NEW YORK (GenomeWeb) – In Nature Genetics online today, a University of California at Los Angeles-led team described an imputation-based approach that uses gene expression and genome-wide association study information to search for transcriptome-wide associations related to complex traits or diseases.
Starting from a reference set of individuals with known genotype and gene expression profiles, the researchers came up with a strategy to extend SNP-gene expression ties detected in that group into genotyped and phenotyped individuals whose gene expression profiles had not been tested directly.
"Our approach builds upon the wealth of GWAS data in massive cohorts to directly implicate the gene-based mechanisms underlying complex traits," senior author Bogdan Pasaniuc, a human genetics and bioinformatics researcher at UCLA, and colleagues wrote.
The group then applied this strategy to do transcriptome-wide association studies of blood and adipose tissue related traits, using expression profiles from some 3,000 individuals and GWAS data generated for hundreds of thousands of related phenotypes — a search that led to 69 genes with expression ties to obesity-relevant traits such as body mass index, height, and blood lipid levels.
Though past studies have looked for overlap between trait- or disease-associated variants identified by GWAS and variants implicated as expression quantitative trait loci (eQTL), the team argued that this method might not pick up relatively subtle expression effects on a trait of interest.
Moreover, they noted that efforts to directly assess gene expression within a GWAS have largely been limited to studies with small sample sizes due to the additional cost associated with this step and added complication of obtaining appropriate tissue samples.
With that in mind, the team set out to do a transcriptome-wide association study, or TWAS, using imputed gene expression data.
The researchers first explored the heritability of cis SNPs near genes and trans SNPs found further afield in data for 3,234 genotyped and gene expression-profiled participants from three study cohorts, settling on a set of more than 6,900 genes that appeared to be both trait-related and near heritable cis SNPs.

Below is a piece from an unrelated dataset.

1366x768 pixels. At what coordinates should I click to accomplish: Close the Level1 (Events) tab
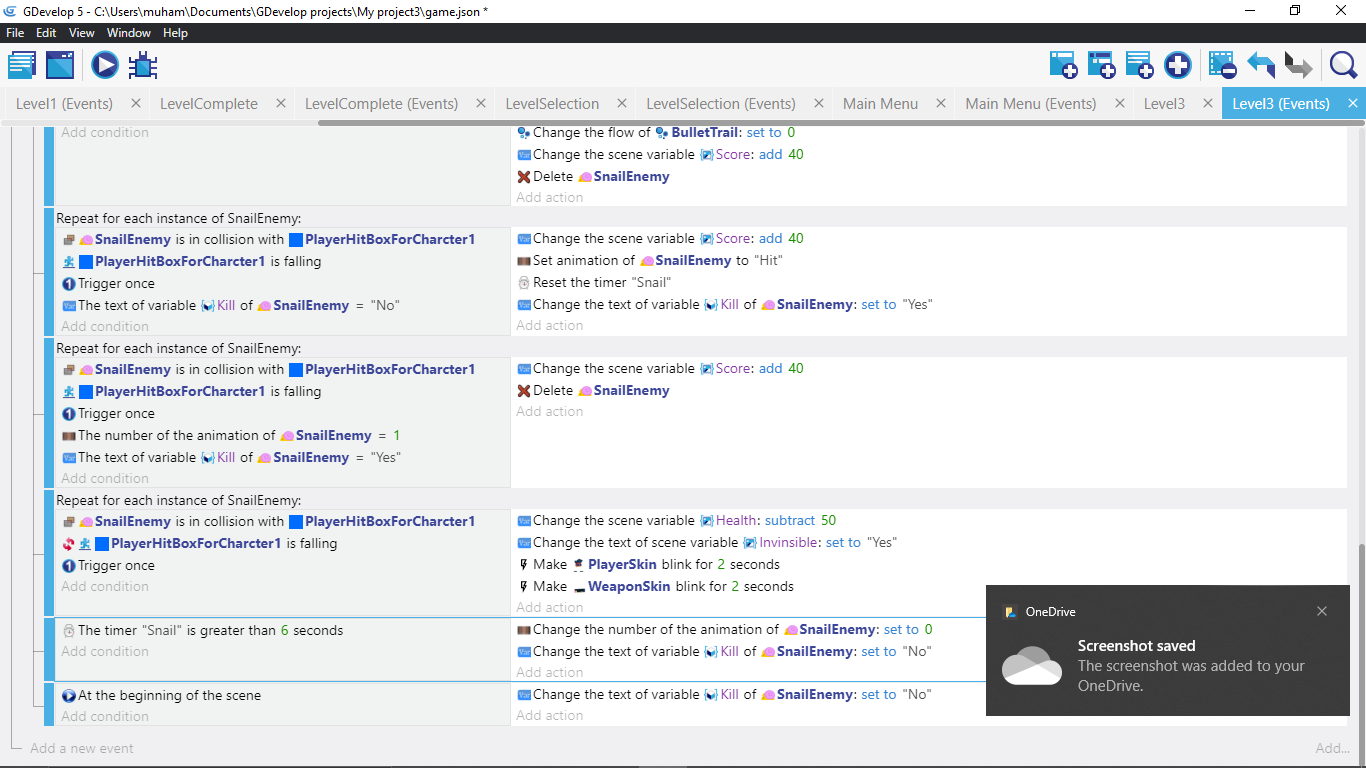pos(136,103)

In its proof-of-principle experiments, the team found that heritable cis SNP genotypes could boost the accuracy of gene expression predictions in the individuals' adipose tissue and/or blood samples compared with predictions done with the top cis eQTLs alone.
Bolstered by this finding and their subsequent TWAS simulations, the researchers attempted individual TWAS of height, lipid measurements, and BMI using existing GWAS findings and related phenotype profiles, combined with heritable cis SNP information from the reference group.
Most of the 665 trait-gene relationships detected in the analysis coincided with variants already described for these traits, the team noted. But it also picked up ties between lipid, height, and/or BMI and expression levels for 69 genes not implicated in these traits previously — findings the group replicated for a subset of genes using eQTL data from two prior studies.
Of the 40 genes that could be scrutinized in phenotyped mice from the Hybrid Mouse Diversity Panel, the investigators verified that at least some of the genes found through the TWAS coincided with obesity-related features in mice.
The study's authors cautioned that "the summary-based TWAS cannot account for rare variants that are poorly captured by the [linkage disequilibrium] reference panel or optimally capture non-linear relationships between SNPs and expression."
"Additional sources of information could potentially be incorporated to improve prediction, including significant trans associations, allele-specific expression, slice-QTL affecting individual exons, haplotype effects, and SNP-specific functional priors."